Once there was a woman whose cells were immortal. What does this
mean? Today, these cells have multiplied in laboratories worldwide to
the point that, if you were to weigh all the cells that currently exist,
they’d weigh about 50 million metric tons—about as much as 100 Empire
State Buildings. So who was this woman, and why are scientists keeping
her cells supplied with fresh nutrients so they can live on?
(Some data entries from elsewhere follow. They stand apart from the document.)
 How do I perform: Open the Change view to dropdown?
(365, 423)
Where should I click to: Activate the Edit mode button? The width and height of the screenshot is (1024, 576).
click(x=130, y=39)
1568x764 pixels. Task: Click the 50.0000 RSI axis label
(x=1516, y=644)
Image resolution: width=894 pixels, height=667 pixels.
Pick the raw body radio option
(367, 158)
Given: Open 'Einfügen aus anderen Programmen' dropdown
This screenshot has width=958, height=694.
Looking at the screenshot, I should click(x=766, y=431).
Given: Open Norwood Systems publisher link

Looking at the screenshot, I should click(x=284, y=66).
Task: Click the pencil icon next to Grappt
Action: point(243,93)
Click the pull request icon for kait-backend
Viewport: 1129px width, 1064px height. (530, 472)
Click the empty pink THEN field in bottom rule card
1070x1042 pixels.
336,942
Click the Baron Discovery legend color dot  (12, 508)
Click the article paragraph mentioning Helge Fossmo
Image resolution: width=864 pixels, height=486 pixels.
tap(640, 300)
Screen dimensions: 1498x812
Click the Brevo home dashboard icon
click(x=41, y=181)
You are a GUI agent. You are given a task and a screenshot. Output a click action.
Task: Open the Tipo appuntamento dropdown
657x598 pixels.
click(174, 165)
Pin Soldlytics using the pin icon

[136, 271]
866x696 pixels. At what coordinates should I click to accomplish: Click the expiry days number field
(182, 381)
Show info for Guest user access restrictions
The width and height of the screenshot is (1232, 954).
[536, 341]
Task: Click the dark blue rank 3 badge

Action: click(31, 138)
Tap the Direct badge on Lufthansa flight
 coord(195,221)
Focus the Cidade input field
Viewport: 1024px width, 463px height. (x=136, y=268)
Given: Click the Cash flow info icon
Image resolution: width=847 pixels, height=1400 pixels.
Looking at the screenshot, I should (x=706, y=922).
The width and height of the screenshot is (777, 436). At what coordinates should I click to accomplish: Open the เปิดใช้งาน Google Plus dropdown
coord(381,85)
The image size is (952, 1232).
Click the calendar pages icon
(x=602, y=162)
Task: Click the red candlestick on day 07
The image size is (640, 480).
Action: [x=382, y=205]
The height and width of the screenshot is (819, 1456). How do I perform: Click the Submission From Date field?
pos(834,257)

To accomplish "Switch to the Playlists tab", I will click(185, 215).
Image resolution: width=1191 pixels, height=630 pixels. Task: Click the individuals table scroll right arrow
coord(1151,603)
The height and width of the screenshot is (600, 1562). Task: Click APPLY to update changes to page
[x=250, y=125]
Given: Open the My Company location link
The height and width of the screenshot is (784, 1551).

The woman was Henrietta Lacks, and her immortal cells—dubbed
"HeLa"—have been essential in many of the great scientific discoveries
of our time: curing polio; gene mapping; learning how cells work;
developing drugs to treat cancer, herpes, leukemia, influenza,
hemophilia, Parkinson’s disease, AIDS … and the list goes on and on (and
on). If it deals with the human body and has been studied by
scientists, odds are those scientists needed and used Lacks' cells
somewhere along the way. HeLa cells were even sent up to space on an
unmanned satellite to determine whether or not human tissue could
survive in zero gravity.
Lacks
was an impoverished black woman who died on October 4, 1951 of cervical
cancer at just 31 years old. During her cancer treatment, a doctor at
Johns Hopkins took a sample of her tumor without her knowledge or
consent and sent it over to a colleague of his, Dr. George Gey, who had
been trying for 20 years, unsuccessfully, to grow human tissues from
cultures. A lab assistant there, Mary Kubicek, discovered that
Henrietta’s cells, unlike normal human cells, could live and replicate
outside the body.
Go to just about any cell culture lab in the world and you’ll find
billions of HeLa cells stored there. In contrast to normal human cells,
which will die after a few replications, Lacks' cells can live and
replicate just fine outside of the human body (which is also unique
among humans). Give her cells the nutrients they need to survive, and
they will apparently live and replicate along forever, almost 60 years
and counting since the first culture was taken. They can be frozen for
literally decades and, when thawed, they'll go right on replicating.
Before her cells were discovered and widely cultured, it was nearly
impossible for scientists to reliably experiment on human cells and get
meaningful results. Cell cultures that scientists were studying would
weaken and die very quickly outside the human body. Lacks' cells gave
scientists, for the first time, a “standard” that they could use to test
things on. HeLa cells can survive being shipped in the mail just fine,
so scientists across the globe can use the same standard to test
against.
Lacks died of uremic poisoning, in the segregated hospital ward for
blacks, about 8 months after being diagnosed with cervical cancer, never
knowing that her cells would become one of the most vital tools in
modern medicine and would spawn a multi-billion dollar industry. She was
survived by her husband and five children; the family lived in poverty for most of their lives, and didn't find out about the fate of Lacks' incredible cells until years later.